The Design-Savvy Developer
If you are already fluent in Figma and have a strong brand identity, staying in your familiar tool makes sense. You can create screenshots that genuinely stand apart from template-based competitors. But consider using a dedicated tool specifically for the export and localization workflow. Even experienced designers waste time manually resizing for 3+ device dimensions and 5+ languages. A hybrid approach -- design in Figma, export and localize with a dedicated tool -- captures the best of both worlds.
The Team or Agency
Teams need collaboration features, shared brand kits, and template management. Figma excels here with multiplayer editing and component libraries -- a designer creates the template system, and anyone on the team can create new screenshot variants by swapping content in instances. For agencies managing 10+ client apps, Figma's organizational features justify the learning investment.
That said, the export bottleneck still applies. Even teams with excellent Figma workflows report spending disproportionate time on the "boring" parts: resizing, exporting, organizing files for upload. A dedicated export tool as the final step in the pipeline can free up design time for higher-value work.
Our Recommendation, Depending on What You Value
Speed: You Need Screenshots Today
Use a dedicated tool. Pick a template, drop in your screenshots, write captions (or let AI generate them), export, upload. Total time: under an hour. Your screenshots will look professional and meet all technical requirements. You can refine later -- getting a polished set live in the store today beats spending a week perfecting screenshots in Figma.
Quality: You Are Building a Brand
Start with Figma. Invest the upfront time to create a reusable component system: master device frames, caption styles, background treatments, all as Figma components. The initial creation takes longer, but every subsequent update is faster because changes propagate through instances automatically. This is the professional path -- and the screenshots will show it.
Maintenance: You Update Frequently
Dedicated tools win decisively for ongoing maintenance. If you ship updates monthly and refresh screenshots each time, or if you support 5+ languages, the workflow speed advantage compounds into weeks of saved time annually. The combination of batch export, automatic resizing, and AI-assisted caption translation makes the per-update cost almost negligible compared to manual workflows.

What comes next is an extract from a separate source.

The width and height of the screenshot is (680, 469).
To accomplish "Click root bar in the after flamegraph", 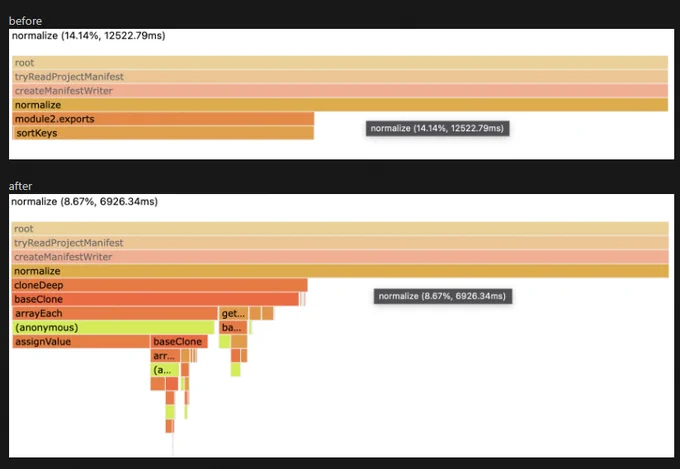I will click(x=340, y=229).
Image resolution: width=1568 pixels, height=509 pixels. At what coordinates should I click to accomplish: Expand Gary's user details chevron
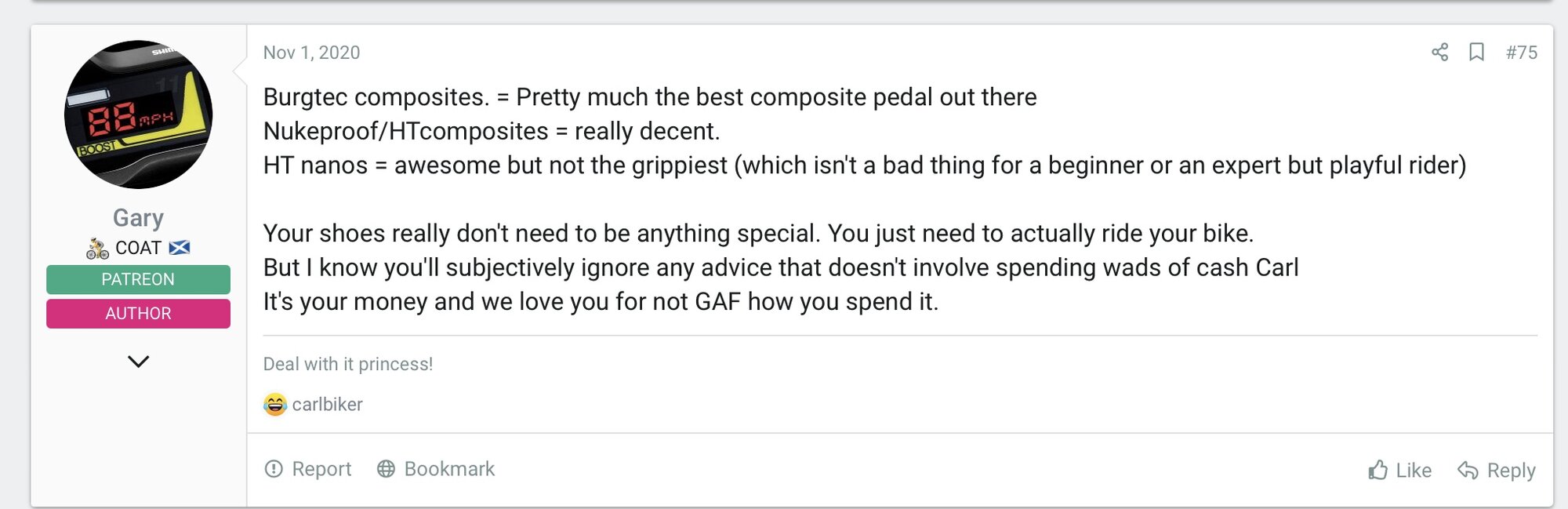tap(138, 362)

Optimization: You Want to A/B Test
Whichever creation tool you use, the testing workflow demands rapid variant production. You need to create 3-4 versions of the same screenshot with different captions, colors, or layouts, then wait for results and iterate. Dedicated tools with template systems make variant creation fastest -- duplicate a template, change one variable, export. Pair your creation tool with Apple's Product Page Optimization or Google's Store Listing Experiments, and let data drive your decisions rather than aesthetic preferences.
The tool matters less than the process. Choose the one that lets you create, test, learn, and iterate without screenshot production becoming a bottleneck for your app's growth.